Later that season, Wright was a member of the Sharks victorious New South Wales Cup side.

===2014===
In January 2014, Wright signed a one-year deal with the North Queensland Cowboys. Wright made his debut for the Cowboys in their Round 5 win over the Newcastle Knights, in which he scored a try. On 22 August, Wright became one of the current NRL players and former Sharks players to accept reduced bans from the Australian Sports Anti-Doping Authority for his role in the club's 2011 supplements program.

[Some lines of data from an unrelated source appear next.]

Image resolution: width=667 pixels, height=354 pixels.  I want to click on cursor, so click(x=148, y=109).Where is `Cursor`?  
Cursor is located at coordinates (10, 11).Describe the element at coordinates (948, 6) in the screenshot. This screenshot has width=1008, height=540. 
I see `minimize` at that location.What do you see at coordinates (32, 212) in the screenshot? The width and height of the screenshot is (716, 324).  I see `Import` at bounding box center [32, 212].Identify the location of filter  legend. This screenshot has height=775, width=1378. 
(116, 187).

Wright finished his first season for the Cowboys with 9 tries in 17 games, including a first half hat-trick in the side's 64–6 win over the Wests Tigers.

===2015===
In Round 5 of the 2015 NRL season, Wright scored his second hat-trick for the Cowboys in their 30–10 win over the Penrith Panthers.

===2016===
On 22 April, Wright was granted a release from the Cowboys to join the Manly Warringah Sea Eagles on a three-year contract. On 7 May 2016, Wright played for Samoa in the 2016 Polynesian Cup against Tonga, where he played on the wing and scored a try in the 18–6 win at Parramatta Stadium. Later in the year he represented Samoa in their historical test match against Fiji in Apia. He kicked 3 goals in Samoa's two point defeat.

===2019===
On 9 Jun 2019, Newcastle Thunder announced the signing of Wright

==Statistics==
===NRL===
 Statistics are correct the end of the 2021 season

| Season | Team | Matches | T | G | F/G | Pts |
| 2009 | Cronulla-Sutherland Sharks | 17 | 6 | 0 | 0 | 24 |
| 2011 | 19 | 4 | 6 | 0 | 28 |
| 2012 | 21 | 1 | 0 | 0 | 4 |
| 2013 | 5 | 1 | 0 | 0 | 4 |
| 2014 | North Queensland Cowboys | 17 | 9 | 0 | 0 | 36 |
| 2015 | 17 | 9 | 0 | 0 | 36 |
| 2016 | Manly Warringah Sea Eagles | 15 | 2 | 7 | 0 | 22 |
| 2017 | 15 | 6 | 36 | 0 | 96 |
| 2018 | 17 | 4 |  |  | 16 |
| 2019 | Newcastle Thunder | 6 | 7 | 12 |  | 52 |
| 2020 | 1 |  |  |  |  |
| 2021 | 14 | 3 | 8 |  | 28 |
| Career totals |  | 182 | 62 | 49 | 0 | 266 |

===International===

| Season | Team | Matches | T | G | GK % | F/G | Pts |
| 2013 | Samoa | 1 | 0 | 0 | — | 0 | 0 |
| 2016 | 2 | 1 | 3 | 100.00 | 0 | 10 |
| 2017 | 2 | 1 | 1 |  |  | 6 |
| Career totals |  | 5 | 2 | 4 | 100.00 | 0 | 16 |

==Personal life==

Wright is the nephew of former New Zealand international Tony Tatupu and Wests Tigers back Tim Simona (despite actually being almost 10 months older than Simona). He is also a cousin of Cronulla-Sutherland Sharks forward Jesse Sene-Lefao and Canterbury-Bankstown Bulldogs forward Lamar Liolevave.